Hey folks. One of our fleet servers is experiencin...
# fleet
a
Hey folks. One of our fleet servers is experiencing a storm of
authentication error: find host
errors and all of the osquery agents are having connection timed out. I looked into the previous conversations related with this error in this Slack but could not really find anything relative. The fleet server is on
4.4.3
. Any guidance possible?
Debug logs are showing all kinds of context cancelled events. An example:
level=debug ts=2022-01-07T16:08:23.36255733Z component=http method=POST uri=/api/v1/osquery/distributed/read took=15.943184963s ip_addr=<IP ADDR>:37838 x_for_ip_addr= err="retrieving policy queries: selecting policies for host: context canceled"
👀 1
z
Possibly some communication issue with the MySQL server? You have any metrics on MySQL?
a
That's my suspicion as well. I checked the
slow_query
logs and theres nothing there. General logs show a lot of queries from all fleet servers including the one in discussion. Basically we have about 6K hosts enrolled with 12 fleet servers that all share 1 redis and 1 mariadb. The db server is a 16 core 64 gig virtualized server.
z
Sounds like it should be enough... How is the CPU utilization on the MySQL server?
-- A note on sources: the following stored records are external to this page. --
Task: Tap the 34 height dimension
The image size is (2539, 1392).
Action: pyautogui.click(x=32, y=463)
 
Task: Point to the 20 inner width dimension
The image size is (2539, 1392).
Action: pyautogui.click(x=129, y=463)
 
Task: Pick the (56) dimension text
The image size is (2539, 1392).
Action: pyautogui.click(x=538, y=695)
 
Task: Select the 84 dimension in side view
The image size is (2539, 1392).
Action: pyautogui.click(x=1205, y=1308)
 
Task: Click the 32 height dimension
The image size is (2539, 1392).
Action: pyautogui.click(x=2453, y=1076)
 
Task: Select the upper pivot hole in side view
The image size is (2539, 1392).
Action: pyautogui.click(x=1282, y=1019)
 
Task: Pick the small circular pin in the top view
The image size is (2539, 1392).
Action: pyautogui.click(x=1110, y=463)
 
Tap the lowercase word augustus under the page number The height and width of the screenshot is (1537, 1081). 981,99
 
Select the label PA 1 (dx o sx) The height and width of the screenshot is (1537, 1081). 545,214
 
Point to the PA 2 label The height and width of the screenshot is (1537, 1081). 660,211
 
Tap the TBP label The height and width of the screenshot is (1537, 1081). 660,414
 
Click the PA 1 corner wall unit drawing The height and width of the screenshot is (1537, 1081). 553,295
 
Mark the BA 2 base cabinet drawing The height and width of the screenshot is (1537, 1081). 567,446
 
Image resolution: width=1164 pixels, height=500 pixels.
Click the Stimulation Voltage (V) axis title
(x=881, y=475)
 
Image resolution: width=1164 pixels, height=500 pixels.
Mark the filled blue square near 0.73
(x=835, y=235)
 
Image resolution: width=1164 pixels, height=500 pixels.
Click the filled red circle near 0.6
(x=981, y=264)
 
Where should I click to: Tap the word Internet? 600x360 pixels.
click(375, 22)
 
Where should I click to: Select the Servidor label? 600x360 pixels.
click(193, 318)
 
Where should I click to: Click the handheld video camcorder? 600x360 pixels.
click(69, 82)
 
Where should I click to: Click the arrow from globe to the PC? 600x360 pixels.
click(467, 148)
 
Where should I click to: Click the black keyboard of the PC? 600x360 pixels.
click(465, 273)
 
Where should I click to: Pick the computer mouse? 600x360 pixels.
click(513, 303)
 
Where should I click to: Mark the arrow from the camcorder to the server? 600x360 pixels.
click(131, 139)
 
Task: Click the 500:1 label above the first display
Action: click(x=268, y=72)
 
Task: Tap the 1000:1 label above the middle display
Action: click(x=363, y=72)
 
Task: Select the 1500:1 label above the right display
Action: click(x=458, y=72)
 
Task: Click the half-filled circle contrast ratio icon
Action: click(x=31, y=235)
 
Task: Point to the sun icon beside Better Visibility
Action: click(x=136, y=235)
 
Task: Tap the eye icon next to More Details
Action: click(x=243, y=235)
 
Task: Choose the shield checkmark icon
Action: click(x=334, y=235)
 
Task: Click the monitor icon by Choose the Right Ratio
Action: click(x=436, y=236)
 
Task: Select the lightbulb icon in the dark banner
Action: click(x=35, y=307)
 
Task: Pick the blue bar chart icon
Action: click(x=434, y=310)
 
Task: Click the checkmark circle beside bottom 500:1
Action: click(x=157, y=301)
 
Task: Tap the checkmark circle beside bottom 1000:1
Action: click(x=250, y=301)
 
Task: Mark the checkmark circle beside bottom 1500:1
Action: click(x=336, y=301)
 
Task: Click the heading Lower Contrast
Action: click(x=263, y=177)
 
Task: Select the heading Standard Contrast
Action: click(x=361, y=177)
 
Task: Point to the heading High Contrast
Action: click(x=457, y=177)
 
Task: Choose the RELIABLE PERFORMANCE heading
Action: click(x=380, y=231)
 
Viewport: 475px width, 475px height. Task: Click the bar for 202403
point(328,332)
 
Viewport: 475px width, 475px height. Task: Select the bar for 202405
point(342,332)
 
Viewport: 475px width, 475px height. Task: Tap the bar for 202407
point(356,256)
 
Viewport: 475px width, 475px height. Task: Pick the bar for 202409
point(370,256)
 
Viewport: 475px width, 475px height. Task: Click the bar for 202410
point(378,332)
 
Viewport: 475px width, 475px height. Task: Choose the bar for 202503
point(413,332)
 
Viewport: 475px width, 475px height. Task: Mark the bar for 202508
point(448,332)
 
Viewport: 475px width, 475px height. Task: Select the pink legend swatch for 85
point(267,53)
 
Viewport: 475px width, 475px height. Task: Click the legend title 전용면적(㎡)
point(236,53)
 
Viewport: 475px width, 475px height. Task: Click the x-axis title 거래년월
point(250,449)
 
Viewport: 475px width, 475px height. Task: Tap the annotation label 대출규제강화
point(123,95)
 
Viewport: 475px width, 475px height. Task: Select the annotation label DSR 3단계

Actually sounds like it should be way more than enough.
a
Cpu utilization does not rise beyond 15%
z
Can you upgrade to 4.8.0 before we debug further?
a
This fleet server has about 500 devices connected to it's not the one with the most connections either. Config is all defaults in terms of msql connections.
We can definitely upgrade although I would like to ask if there's anything specific in 4.8.0 that could help this? We've had some trouble with new functionalities enabled by default in the upgrades so we need to read through the release notes to avoid incidents.
z
Each of our recent releases has had focus on performance and reliability. We're also trying not to do too much debugging on older releases as we often find that the root cause has been resolved by a newer release.
a
That makes total sense. Do you recommend end users the same practice as well?
z
If you're stable and not eager for any new features, by all means stick with what's working well for you. When you run into trouble, we definitely recommend upgrading as a troubleshooting step.
a
Ok I'll update here upgrading. Thank you!
ty 1
So I kept troubleshooting this issue for quite some time. Found a lot of locks happening in the db on the
hosts
table. For anyone who's facing similar issues, an upgrade from Fleet 4.8 to Fleet 4.9.1 fixed the locks and the related errors by itself automatically for us. Thanks @zwass
ty 2
🙌 3
z
Great to hear this! 4.9 involved a lot of performance optimization, particularly around the database.